Рейтинговые книги
Читем онлайн Антропологические традиции - Марк Абелес

Шрифт:

-
+

Интервал:

-
+

Закладка:

Сделать
1 ... 46 47 48 49 50 51 52 53 54 ... 58

Особое место в этом процессе заняла работа Гильермо Бонфила (1935–1991) — она вызвала споры, сравнимые по остроте с упомянутой работой Палерма. Этот антрополог на протяжении своей жизни сочетал способность к руководству академическими учреждениями с антропологическими исследованиями и поддержкой индеанистских движений на всем Латиноамериканском континенте. Марксизм Антонио Грамши, модный в ту пору в мексиканских социальных науках, и многолинейный эволюционизм марксистской окраски[94] позволили ему проанализировать в его книге «Глубокая Мексика» (оказавшейся в сфере вне академического сообщества, несомненно, самой влиятельной из работ, написанных мексиканскими антропологами второй половины XX в.) последние полтысячи лет мексиканской истории с точки зрения борьбы между двумя «цивилизационными моделями» (Bonfil 1996 [1987]). Первой моделью, согласно Бонфилу, была мезоамериканская — доиспанского происхождения. Она была трансформирована посредством инкорпорации — как свободной, так и насильственной — в нее элементов «западной современности», а также вследствие приспособленческих стратегий, помогавших ей сопротивляться. Второй моделью выступала североатлантическая, которая в ходе истории поменяла свое изначальное испанское обличье на французское, а затем на североамериканское и которая не сумела ни укорениться по-настоящему в стране, ни преодолеть качество «кальки», нередко проявлявшей карикатурные черты. Понятие «народные культуры» служило Бонфилу, как и многим другим антропологам того периода[95], средством гармонизации идеи антагонистического конфликта интересов при изучении символических миров.

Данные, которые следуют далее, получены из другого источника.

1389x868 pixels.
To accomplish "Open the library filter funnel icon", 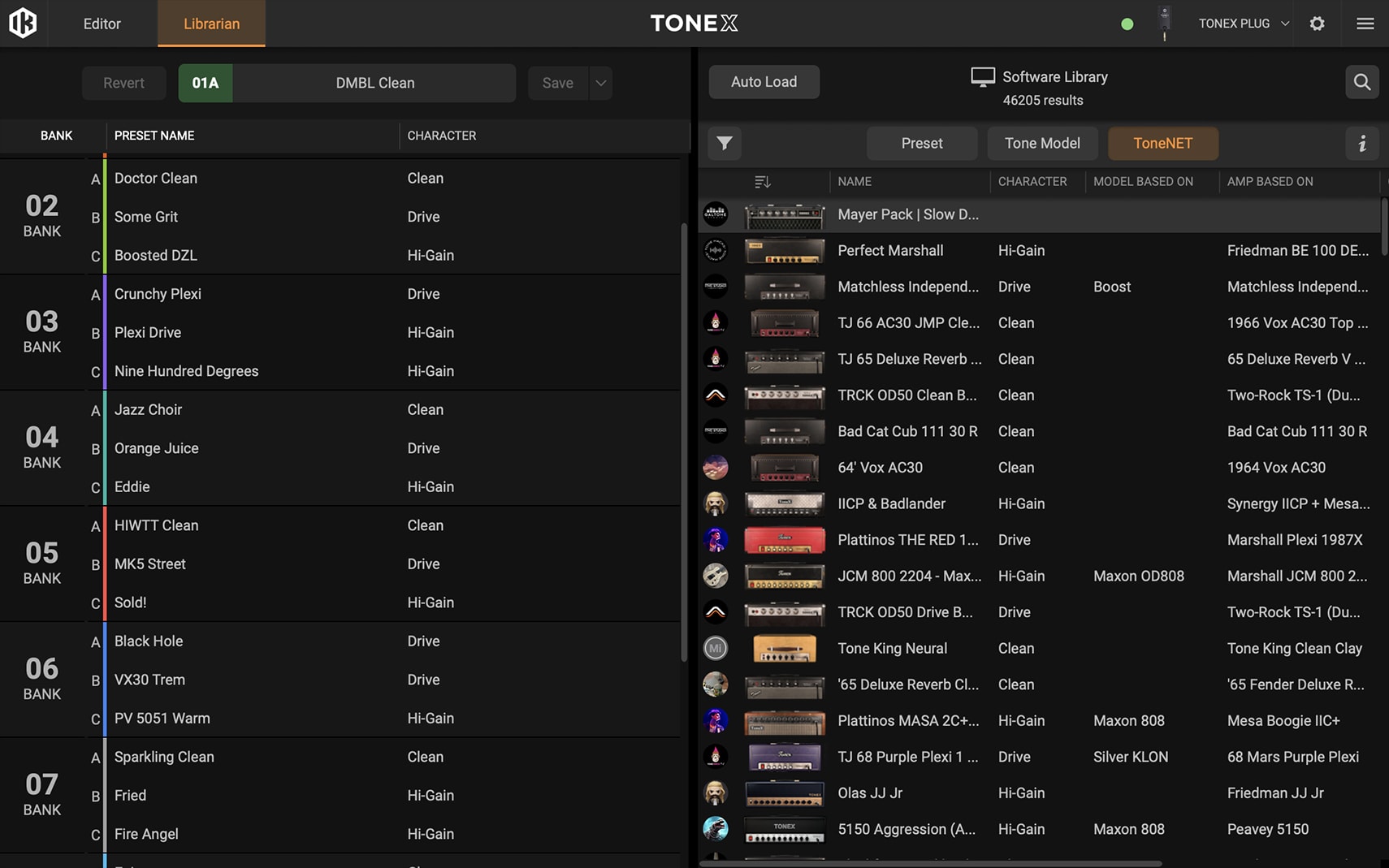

Восстание Сапатистской армии национального освобождения, что началось в день вступления в силу договора о свободной торговле в Северной Америке (НАФТА, 1994 г.), с помощью которого его создатели обещали окончательно инкорпорировать Мексику в «развитый» или «западный мир», способствовало тому, что на арену вновь вышла тема аборигенного населения, причем стало ясно, что речь теперь шла не о проблеме «аборигенов», а о проблеме национального плана[96]. Этот фактор переплетался с попытками (наконец успешно завершившимися в 2000 г. после почти столетия монопольного правления одной партии) произвести смену партии, находящейся у власти. Тема политической культуры стала приобретать растущую значимость в социальных науках как в смысле анализа и объяснения поведения граждан, так и в смысле возможности прогнозировать его и даже влиять на него. Следует отметить, что во всем этом был очевиден непрерывающийся процесс поиска коллективной идентичности, который после десятков лет усилий, приложенных людьми к тому, чтобы сплотить национальную метисную культуру и признать себя составной частью третьего мира, пришел к идее построения формальной демократии соответственно нормам западного мира — идее, в которой снова заставила себя слышать аборигенная проблематика.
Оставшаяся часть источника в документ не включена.